Green’s mother encouraged him to move so Murray could sit in his preferred seat, but Green remained.

“Are you this much of a jerk?” the “Austin Powers” actor reflected as an adult. “This rude to tell a 9-year-old to get out of your chair. What is this power play?”

Green alleged that Murray then “picked me up by my ankles and held me upside down” to physically move him from the chair while calling Green “trash.”

“He dangled me over a trash can and he was like, ‘The trash goes in the trash can,'” Green said. “And I was screaming, and I swung my arms, flailed wildly, full contact with his balls. He dropped me in the trash can, the trash can falls over. I was horrified. I ran away, hid under the table in my dressing room and just cried.”

Former “Saturday Night Live” cast member Rob Schneider recently said during SiriusXM’s “The Jim Norton & Sam Roberts Show” (via The Hollywood Reporter) that Murray “absolutely hated” the “SNL” cast when he hosted.

“I mean, seething,” Schneider said. “He hated Chris Farley with a passion, like he was just seething looking at him.”

Schneider continued that Murray “really hated [Adam] Sandler too” since “he just wasn’t into that groove of it, you know? And Sandler was just committed to it, and just like…as soon as he would get on, you could see the audience just ate him up.”

--- DATA LISTING ---
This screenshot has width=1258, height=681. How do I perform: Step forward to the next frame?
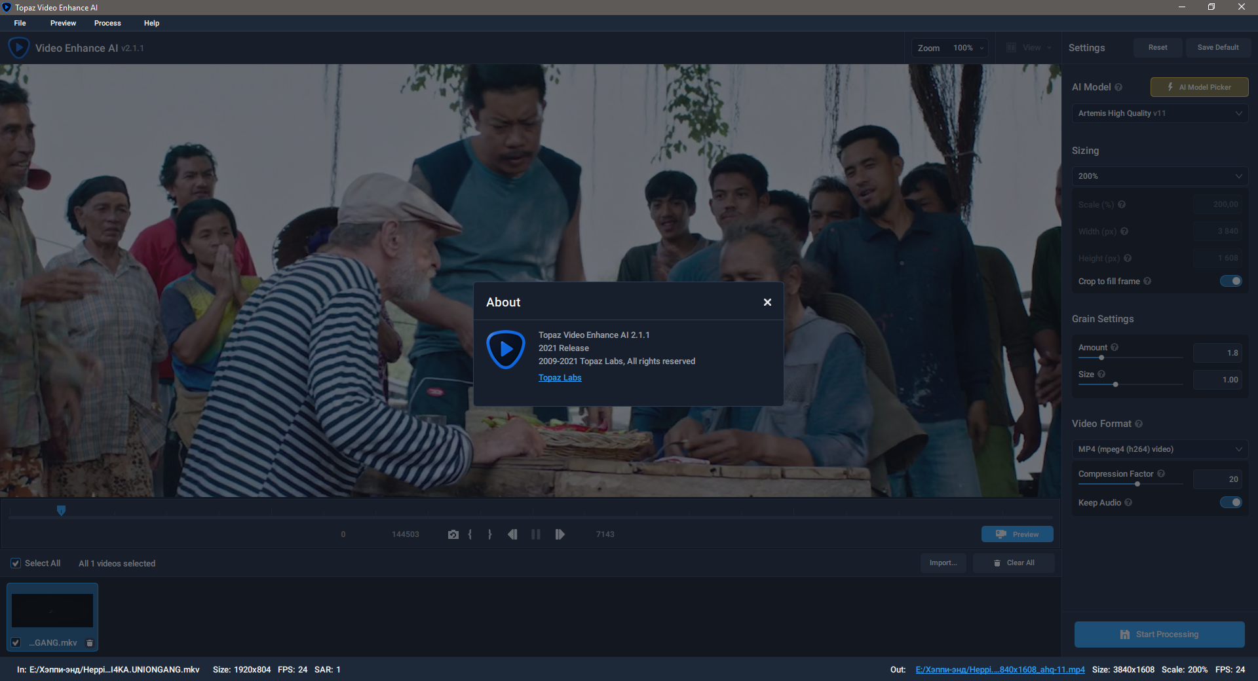click(x=560, y=534)

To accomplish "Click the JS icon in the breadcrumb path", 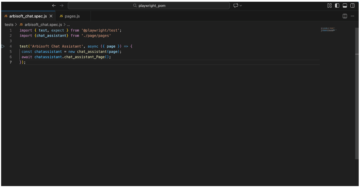I will [21, 24].
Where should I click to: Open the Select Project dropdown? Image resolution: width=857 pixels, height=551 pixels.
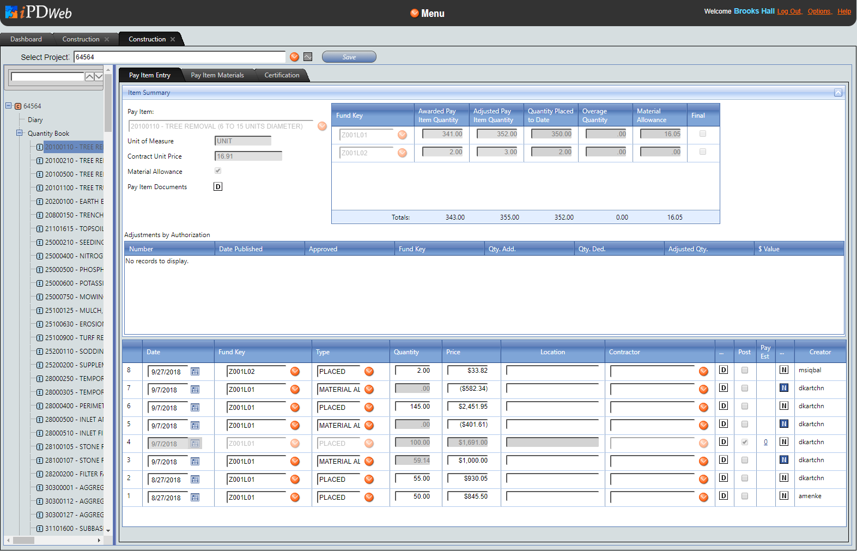(x=294, y=57)
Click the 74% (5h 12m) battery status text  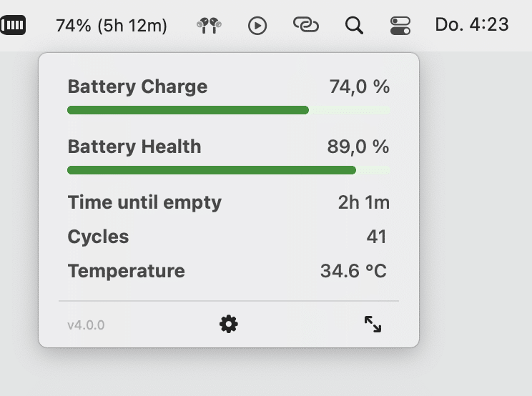[112, 26]
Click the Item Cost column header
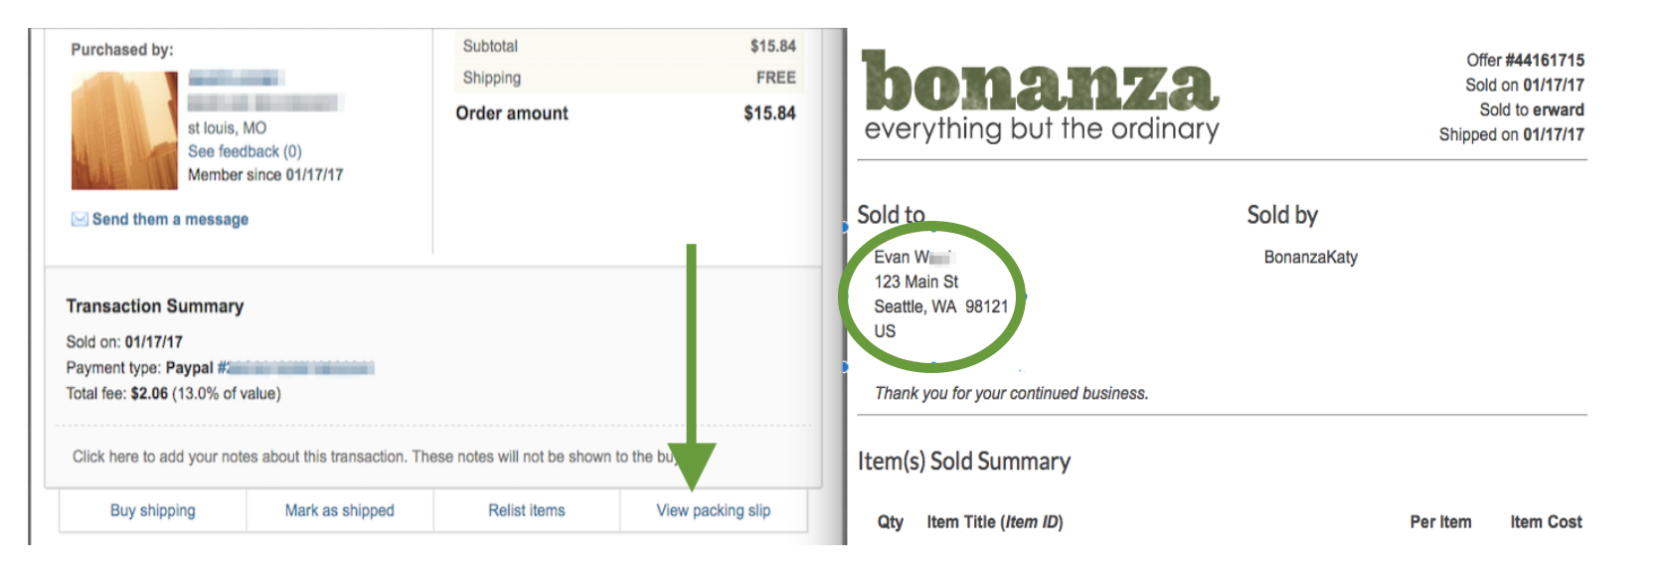 [x=1546, y=521]
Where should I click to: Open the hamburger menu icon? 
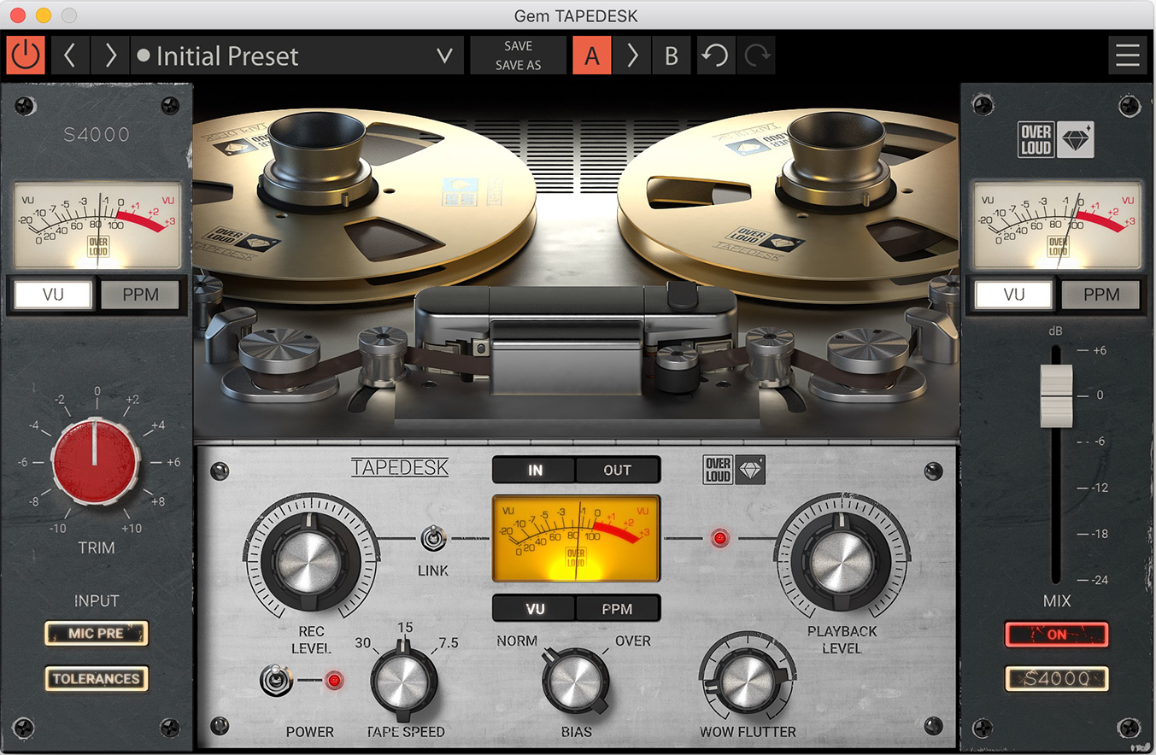1128,56
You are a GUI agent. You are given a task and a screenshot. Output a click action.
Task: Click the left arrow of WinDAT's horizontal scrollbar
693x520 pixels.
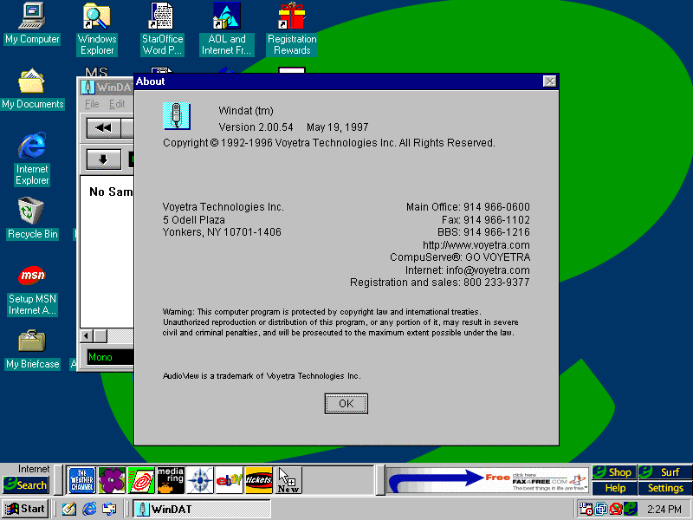pyautogui.click(x=87, y=335)
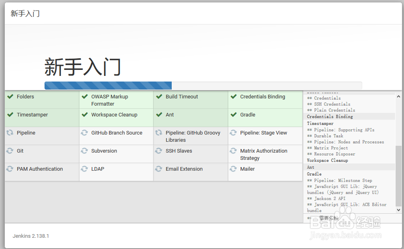This screenshot has width=404, height=249.
Task: Click the checkmark icon beside Gradle
Action: click(x=233, y=114)
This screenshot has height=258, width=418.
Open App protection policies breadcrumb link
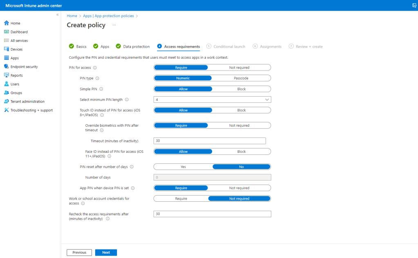tap(108, 16)
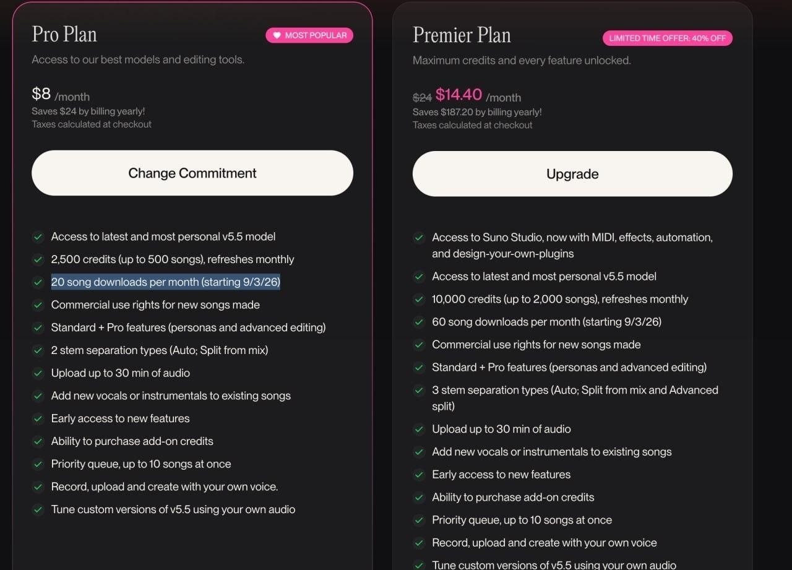Click 2 stem separation types feature text
The height and width of the screenshot is (570, 792).
pyautogui.click(x=160, y=350)
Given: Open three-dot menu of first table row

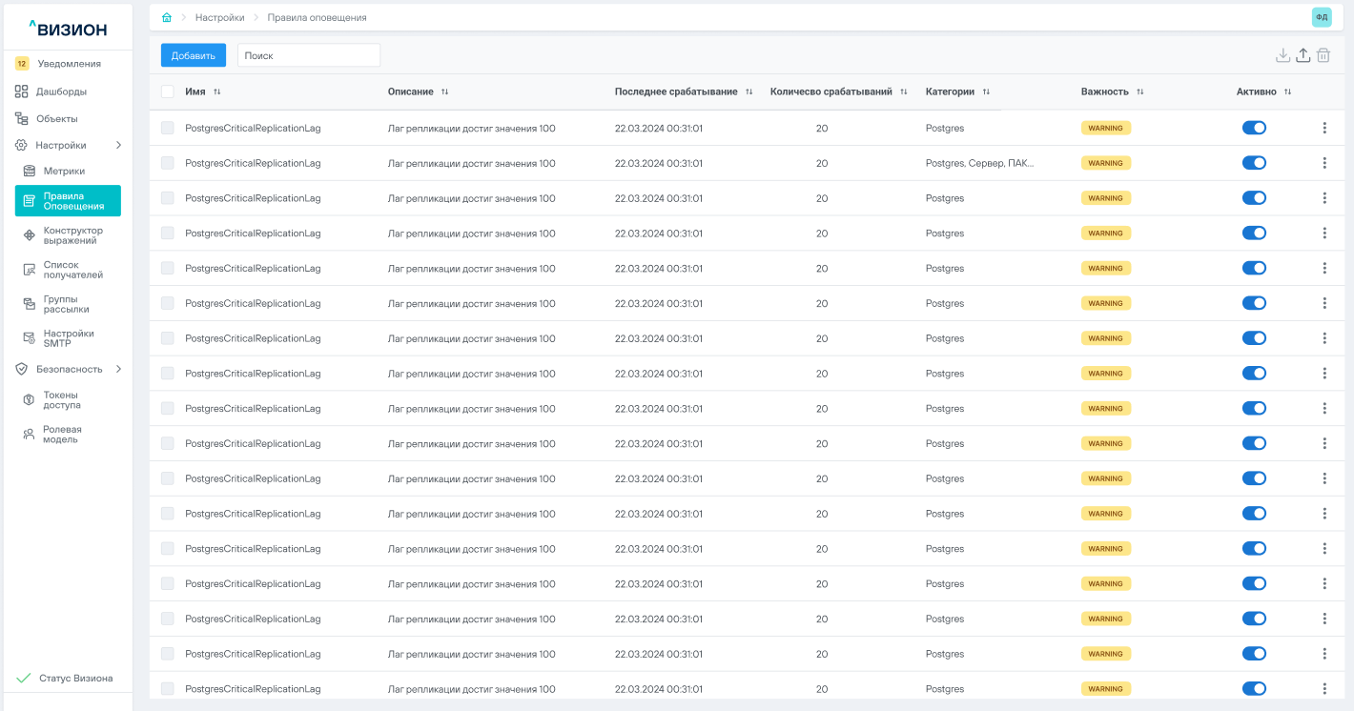Looking at the screenshot, I should point(1324,128).
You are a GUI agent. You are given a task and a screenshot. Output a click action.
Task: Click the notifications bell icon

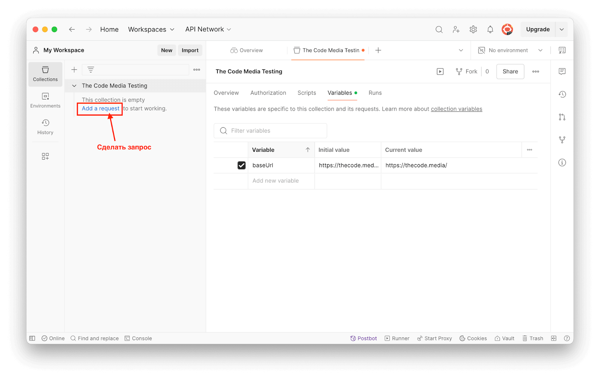490,29
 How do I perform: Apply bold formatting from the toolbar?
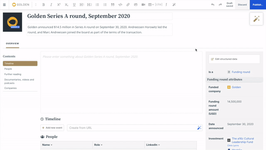[44, 5]
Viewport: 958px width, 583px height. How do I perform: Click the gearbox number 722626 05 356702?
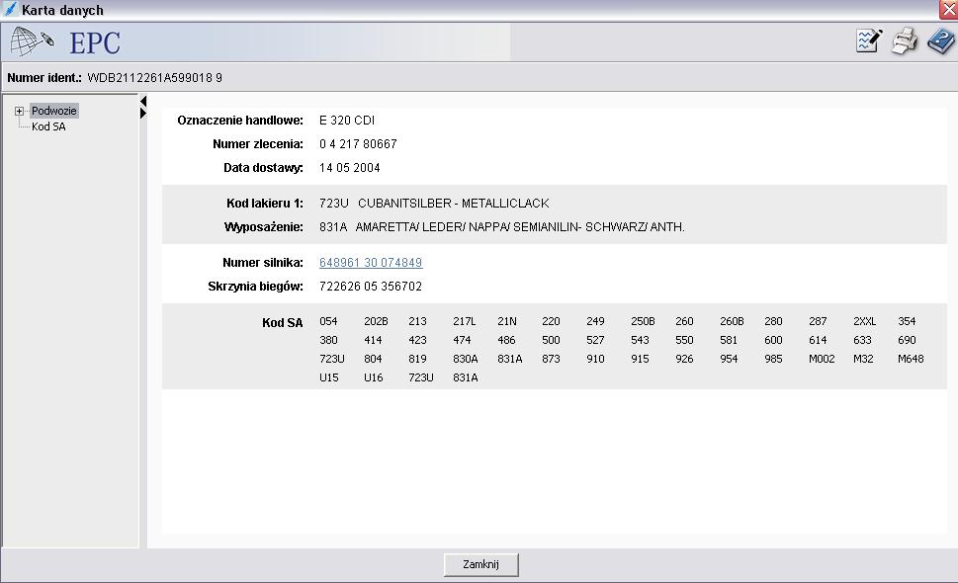point(371,287)
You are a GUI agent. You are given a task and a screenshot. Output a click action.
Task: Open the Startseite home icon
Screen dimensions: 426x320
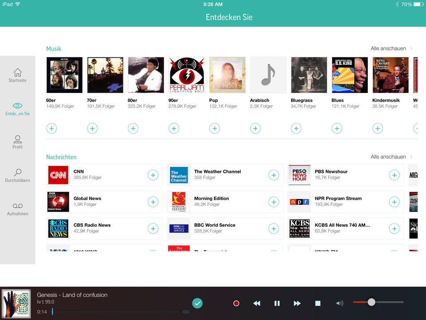[17, 75]
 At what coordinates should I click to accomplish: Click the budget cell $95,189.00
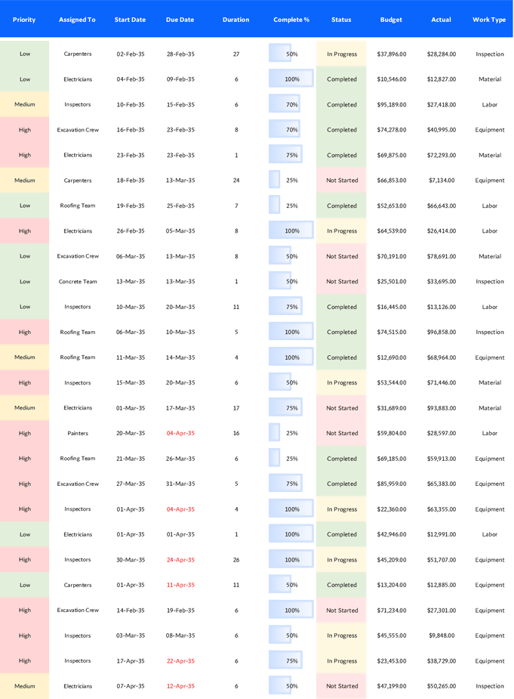point(391,105)
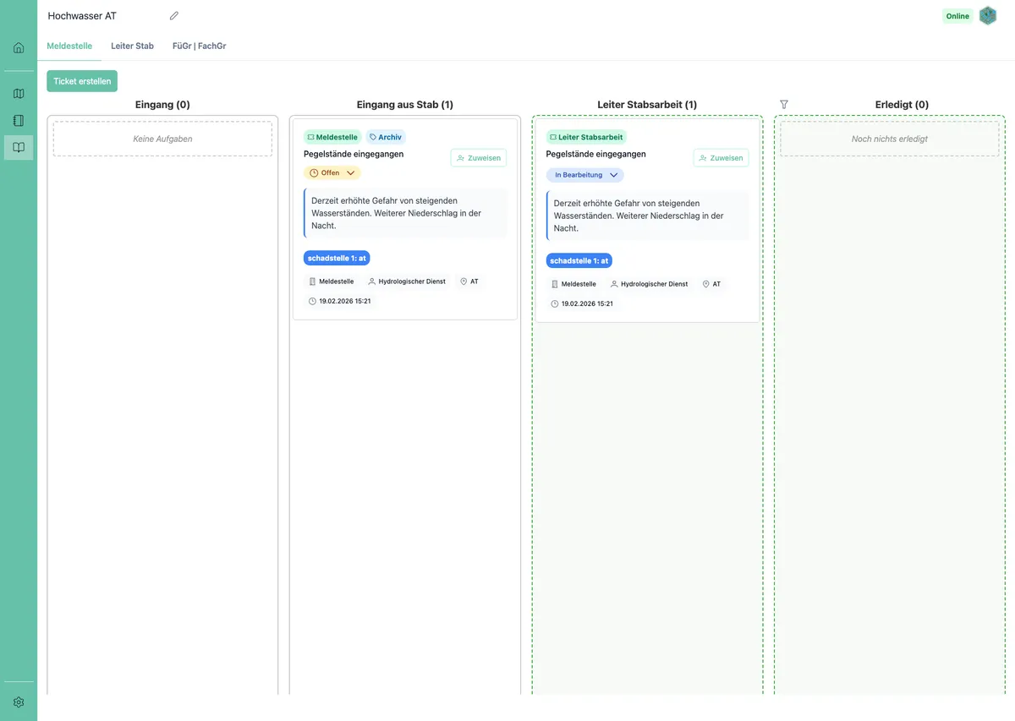Open the notebook icon in sidebar
Screen dimensions: 1015x721
click(19, 121)
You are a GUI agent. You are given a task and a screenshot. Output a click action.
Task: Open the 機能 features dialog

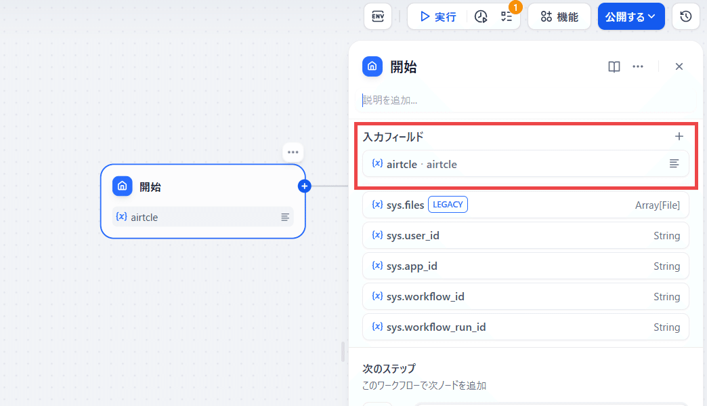[x=559, y=16]
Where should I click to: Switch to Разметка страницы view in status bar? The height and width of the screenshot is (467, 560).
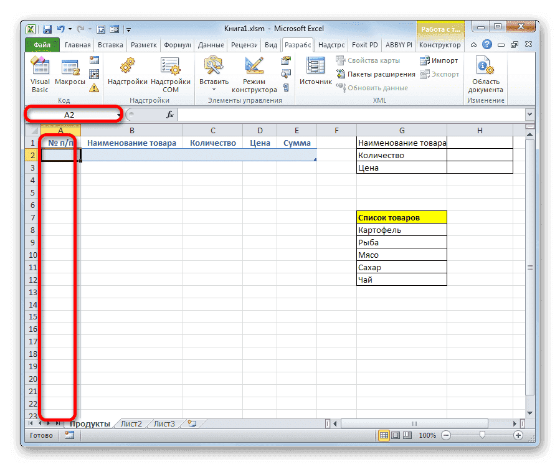[x=396, y=435]
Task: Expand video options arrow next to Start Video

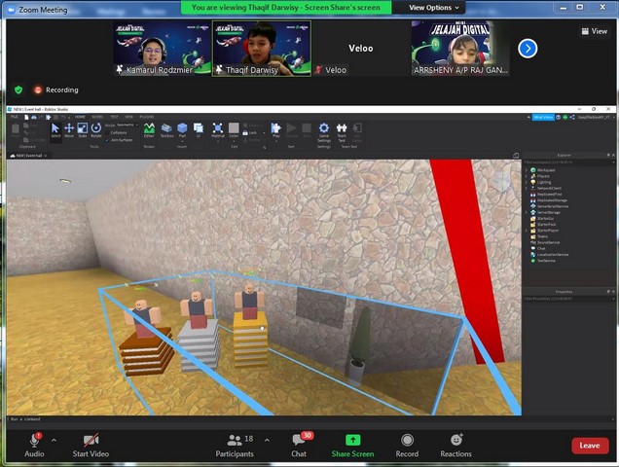Action: tap(123, 441)
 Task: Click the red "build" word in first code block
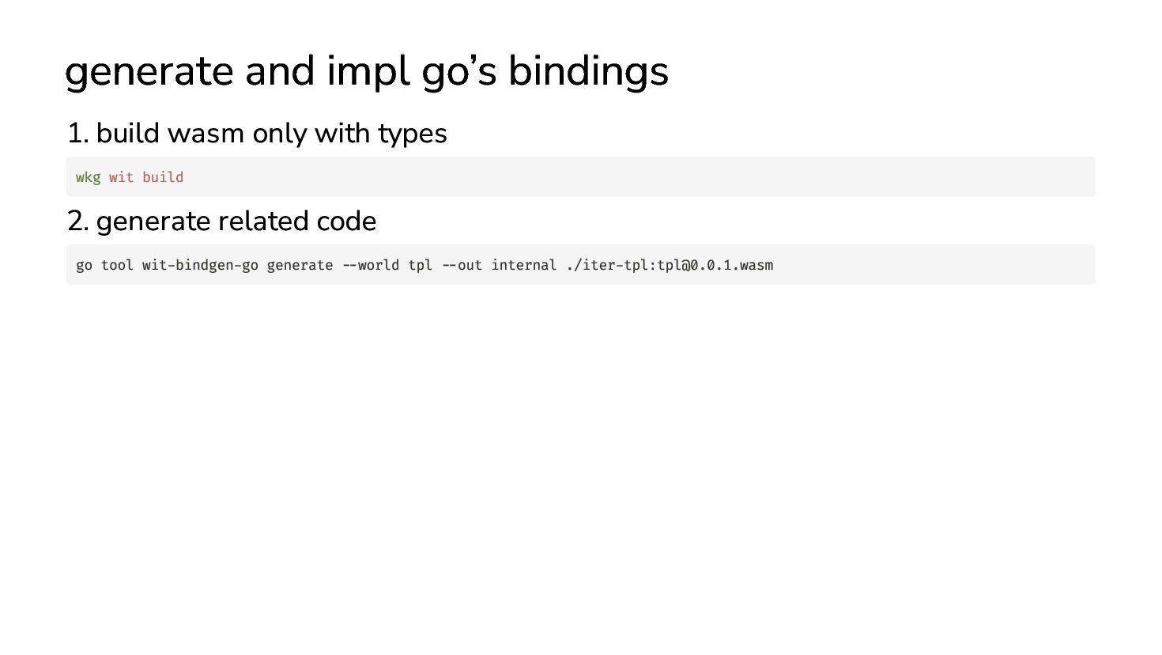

--- YOUR TASKS ---
- a) In the account of Green's encounter with Murray, switch "dressing room" to "trailer" and write out everything from "Green alleged that" down to "when he hosted.".
- b) Answer these about the account of Green and Murray:
(i) What did Green's mother encourage him to do?
(ii) On which show did Schneider make his remarks about Murray?
(iii) Which cast member did Schneider say Murray hated with a passion?
- c) Write the next part of the piece about Murray's conduct toward Green and the "SNL" cast, starting after its final sentence.
You can do everything here from the text alone, without the records.

--- SET OF ANSWERS ---
- a)
Green alleged that Murray then “picked me up by my ankles and held me upside down” to physically move him from the chair while calling Green “trash.”

“He dangled me over a trash can and he was like, ‘The trash goes in the trash can,'” Green said. “And I was screaming, and I swung my arms, flailed wildly, full contact with his balls. He dropped me in the trash can, the trash can falls over. I was horrified. I ran away, hid under the table in my trailer and just cried.”

Former “Saturday Night Live” cast member Rob Schneider recently said during SiriusXM’s “The Jim Norton & Sam Roberts Show” (via The Hollywood Reporter) that Murray “absolutely hated” the “SNL” cast when he hosted.

- b)
(i) Move so Murray could sit in his preferred seat.
(ii) SiriusXM's "The Jim Norton & Sam Roberts Show."
(iii) Chris Farley.

- c)
Murray’s past co-star Geena Davis opened up about a toxic workplace experience with Murray while making the 1990 film “Quick Change,” where he tried using a massage device on her and violently yelled about her professionalism.

“The way he behaved at the first meeting…I should have walked out of that or profoundly defended myself, in which case I wouldn’t have got the part,” Davis said. “I could have avoided that treatment if I’d known how to react or what to do during the audition. But, you know, I was so non-confrontational that I just didn’t. There’s no point in regretting things, and yet, here I was regretting. It wasn’t my fault.”

Murray’s misconduct towards female counterparts also led to a paused production of Aziz Ansari’s directorial debut “Being Mortal” after a complaint was filed citing inappropriate behavior.